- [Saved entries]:
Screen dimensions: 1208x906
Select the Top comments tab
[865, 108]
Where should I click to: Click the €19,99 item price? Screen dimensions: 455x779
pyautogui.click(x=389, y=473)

- [WHAT YOU NEED TO DO]: The entries above should be copied out exactly, with none left out.

- [RESPONSE AREA]:
Screen dimensions: 1208x906
Select the Top comments tab
[865, 108]
Where should I click to: Click the €19,99 item price? Screen dimensions: 455x779
pyautogui.click(x=389, y=473)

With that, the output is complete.